RECORD LIST:

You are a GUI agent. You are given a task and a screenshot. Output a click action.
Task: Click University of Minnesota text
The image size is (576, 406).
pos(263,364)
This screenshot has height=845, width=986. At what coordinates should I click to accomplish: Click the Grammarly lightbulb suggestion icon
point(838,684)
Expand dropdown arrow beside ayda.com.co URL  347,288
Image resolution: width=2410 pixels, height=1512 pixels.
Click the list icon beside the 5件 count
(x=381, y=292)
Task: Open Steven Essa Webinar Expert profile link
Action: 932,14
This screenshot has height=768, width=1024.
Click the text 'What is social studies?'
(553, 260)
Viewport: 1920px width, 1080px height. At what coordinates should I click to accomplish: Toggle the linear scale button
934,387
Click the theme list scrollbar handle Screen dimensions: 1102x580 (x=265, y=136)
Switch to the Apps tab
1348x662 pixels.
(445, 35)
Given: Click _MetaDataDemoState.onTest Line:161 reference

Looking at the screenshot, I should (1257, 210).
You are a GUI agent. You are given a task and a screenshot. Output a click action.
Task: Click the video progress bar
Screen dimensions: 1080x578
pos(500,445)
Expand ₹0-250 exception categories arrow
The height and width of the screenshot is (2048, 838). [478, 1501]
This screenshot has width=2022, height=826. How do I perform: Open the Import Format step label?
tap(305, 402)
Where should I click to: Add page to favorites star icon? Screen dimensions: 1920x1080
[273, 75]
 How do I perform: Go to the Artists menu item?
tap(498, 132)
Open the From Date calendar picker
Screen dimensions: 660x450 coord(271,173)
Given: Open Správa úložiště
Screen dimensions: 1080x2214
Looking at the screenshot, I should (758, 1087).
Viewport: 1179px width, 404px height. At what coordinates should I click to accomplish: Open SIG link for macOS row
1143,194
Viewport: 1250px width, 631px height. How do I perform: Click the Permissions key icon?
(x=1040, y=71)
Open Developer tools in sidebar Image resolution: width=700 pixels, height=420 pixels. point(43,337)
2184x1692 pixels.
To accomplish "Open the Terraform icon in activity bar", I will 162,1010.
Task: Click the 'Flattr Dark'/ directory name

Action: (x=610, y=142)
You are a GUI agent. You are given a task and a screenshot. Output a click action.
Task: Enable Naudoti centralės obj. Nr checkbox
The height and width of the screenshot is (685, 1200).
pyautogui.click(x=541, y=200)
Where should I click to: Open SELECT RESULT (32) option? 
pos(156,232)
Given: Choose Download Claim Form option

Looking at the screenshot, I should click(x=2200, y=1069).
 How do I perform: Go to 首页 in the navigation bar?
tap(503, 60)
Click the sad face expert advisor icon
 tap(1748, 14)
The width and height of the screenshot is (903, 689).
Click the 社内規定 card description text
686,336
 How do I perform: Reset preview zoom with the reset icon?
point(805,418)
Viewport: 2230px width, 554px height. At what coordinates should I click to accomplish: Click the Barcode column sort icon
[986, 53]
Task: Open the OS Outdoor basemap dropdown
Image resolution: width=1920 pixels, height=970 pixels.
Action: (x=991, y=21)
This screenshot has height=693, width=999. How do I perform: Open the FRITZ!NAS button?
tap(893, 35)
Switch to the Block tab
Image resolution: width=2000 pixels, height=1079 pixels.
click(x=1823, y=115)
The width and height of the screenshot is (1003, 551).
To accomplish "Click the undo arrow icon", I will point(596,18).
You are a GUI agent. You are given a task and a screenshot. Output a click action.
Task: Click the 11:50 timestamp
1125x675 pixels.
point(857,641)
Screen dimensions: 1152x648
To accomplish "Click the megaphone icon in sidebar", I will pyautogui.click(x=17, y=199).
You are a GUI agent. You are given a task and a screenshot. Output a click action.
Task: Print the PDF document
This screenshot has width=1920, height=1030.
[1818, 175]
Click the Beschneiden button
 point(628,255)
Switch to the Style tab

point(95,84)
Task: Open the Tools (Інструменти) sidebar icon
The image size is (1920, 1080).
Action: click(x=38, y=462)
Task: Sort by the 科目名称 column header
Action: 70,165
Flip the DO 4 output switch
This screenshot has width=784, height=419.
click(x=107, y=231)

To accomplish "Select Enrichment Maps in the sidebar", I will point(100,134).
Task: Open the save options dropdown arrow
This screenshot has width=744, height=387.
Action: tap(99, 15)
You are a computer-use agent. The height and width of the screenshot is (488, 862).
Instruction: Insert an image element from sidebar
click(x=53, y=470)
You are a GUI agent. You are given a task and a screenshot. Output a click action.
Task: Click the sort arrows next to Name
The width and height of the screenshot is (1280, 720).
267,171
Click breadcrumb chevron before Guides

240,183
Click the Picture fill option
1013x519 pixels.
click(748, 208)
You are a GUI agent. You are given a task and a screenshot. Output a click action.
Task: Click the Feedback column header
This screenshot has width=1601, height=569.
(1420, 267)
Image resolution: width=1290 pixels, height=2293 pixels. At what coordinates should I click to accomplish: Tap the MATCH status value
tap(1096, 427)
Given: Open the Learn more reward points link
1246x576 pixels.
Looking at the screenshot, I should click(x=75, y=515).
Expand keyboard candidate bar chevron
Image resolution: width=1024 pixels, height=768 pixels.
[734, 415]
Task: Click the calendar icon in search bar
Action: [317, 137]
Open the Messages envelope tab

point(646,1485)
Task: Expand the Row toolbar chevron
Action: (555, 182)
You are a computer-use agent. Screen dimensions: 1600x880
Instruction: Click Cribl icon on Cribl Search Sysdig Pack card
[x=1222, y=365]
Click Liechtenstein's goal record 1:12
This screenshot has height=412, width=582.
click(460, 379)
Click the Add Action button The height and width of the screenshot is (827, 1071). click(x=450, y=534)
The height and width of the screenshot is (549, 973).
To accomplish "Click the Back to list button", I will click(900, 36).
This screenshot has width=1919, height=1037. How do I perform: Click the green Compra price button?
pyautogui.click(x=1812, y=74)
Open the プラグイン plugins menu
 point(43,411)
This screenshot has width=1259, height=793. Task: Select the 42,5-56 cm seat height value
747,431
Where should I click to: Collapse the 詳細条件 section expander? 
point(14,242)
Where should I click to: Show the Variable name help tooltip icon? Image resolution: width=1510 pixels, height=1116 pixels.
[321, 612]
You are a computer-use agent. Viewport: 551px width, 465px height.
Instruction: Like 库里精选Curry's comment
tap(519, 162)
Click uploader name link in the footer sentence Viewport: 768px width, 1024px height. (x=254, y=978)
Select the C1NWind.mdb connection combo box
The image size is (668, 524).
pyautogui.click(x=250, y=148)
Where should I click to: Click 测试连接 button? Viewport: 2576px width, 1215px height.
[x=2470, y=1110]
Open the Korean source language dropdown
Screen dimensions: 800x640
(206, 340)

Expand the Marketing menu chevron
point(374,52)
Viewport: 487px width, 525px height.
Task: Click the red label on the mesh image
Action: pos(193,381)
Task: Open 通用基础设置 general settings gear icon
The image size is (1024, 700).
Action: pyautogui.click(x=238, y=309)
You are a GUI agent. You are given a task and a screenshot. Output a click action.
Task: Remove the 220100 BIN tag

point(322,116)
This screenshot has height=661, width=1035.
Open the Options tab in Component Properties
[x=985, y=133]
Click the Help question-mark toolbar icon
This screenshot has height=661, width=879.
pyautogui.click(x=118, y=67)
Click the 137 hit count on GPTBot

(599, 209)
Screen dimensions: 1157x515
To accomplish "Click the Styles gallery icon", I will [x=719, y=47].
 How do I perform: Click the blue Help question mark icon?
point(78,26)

GIVEN TASK: Copy the records from the start through the line containing "pos(500,445)", including that line, and output them unchanged.

WRITTEN ANSWER:
You are a GUI agent. You are given a task and a screenshot. Output a click action.
Task: Click University of Minnesota text
The image size is (576, 406).
pos(263,364)
This screenshot has height=845, width=986. At what coordinates should I click to accomplish: Click the Grammarly lightbulb suggestion icon
point(838,684)
Expand dropdown arrow beside ayda.com.co URL  347,288
Image resolution: width=2410 pixels, height=1512 pixels.
Click the list icon beside the 5件 count
(x=381, y=292)
Task: Open Steven Essa Webinar Expert profile link
Action: 932,14
This screenshot has height=768, width=1024.
Click the text 'What is social studies?'
(553, 260)
Viewport: 1920px width, 1080px height. At what coordinates should I click to accomplish: Toggle the linear scale button
934,387
Click the theme list scrollbar handle Screen dimensions: 1102x580 (x=265, y=136)
Switch to the Apps tab
1348x662 pixels.
(445, 35)
Given: Click _MetaDataDemoState.onTest Line:161 reference

Looking at the screenshot, I should (1257, 210).
You are a GUI agent. You are given a task and a screenshot. Output a click action.
Task: Click the video progress bar
Screen dimensions: 1080x578
pos(500,445)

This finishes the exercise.